[EXERCISE DESCRIPTION]
Below are some lines of data. Return all of them as they are.
[DATASET ENTRIES — start]
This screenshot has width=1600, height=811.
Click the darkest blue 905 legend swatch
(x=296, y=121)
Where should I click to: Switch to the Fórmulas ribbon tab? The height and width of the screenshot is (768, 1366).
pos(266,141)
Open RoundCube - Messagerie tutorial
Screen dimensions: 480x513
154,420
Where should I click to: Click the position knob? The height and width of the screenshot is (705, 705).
[DATASET ENTRIES — finish]
[OUTPUT OF THE TASK]
This screenshot has width=1600, height=811.
Click the darkest blue 905 legend swatch
(x=296, y=121)
Where should I click to: Switch to the Fórmulas ribbon tab? The height and width of the screenshot is (768, 1366).
pos(266,141)
Open RoundCube - Messagerie tutorial
Screen dimensions: 480x513
154,420
Where should I click to: Click the position knob? The height and width of the screenshot is (705, 705).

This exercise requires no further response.